| INPUT MATERIAL |

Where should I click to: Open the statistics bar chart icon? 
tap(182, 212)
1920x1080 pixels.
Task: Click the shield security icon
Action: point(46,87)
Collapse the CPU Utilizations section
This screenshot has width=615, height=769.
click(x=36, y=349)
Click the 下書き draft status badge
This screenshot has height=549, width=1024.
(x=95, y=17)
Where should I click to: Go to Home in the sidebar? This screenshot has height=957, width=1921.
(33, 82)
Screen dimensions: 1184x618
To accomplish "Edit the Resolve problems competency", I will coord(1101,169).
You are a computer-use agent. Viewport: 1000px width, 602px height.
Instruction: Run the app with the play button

| WRITTEN TASK |
Please copy the lines from the one containing "You are a computer-use" through the last line above, keeping every word and character unchanged.

| WRITTEN RESPONSE |
You are a computer-use agent. Viewport: 1000px width, 602px height.
Instruction: Run the app with the play button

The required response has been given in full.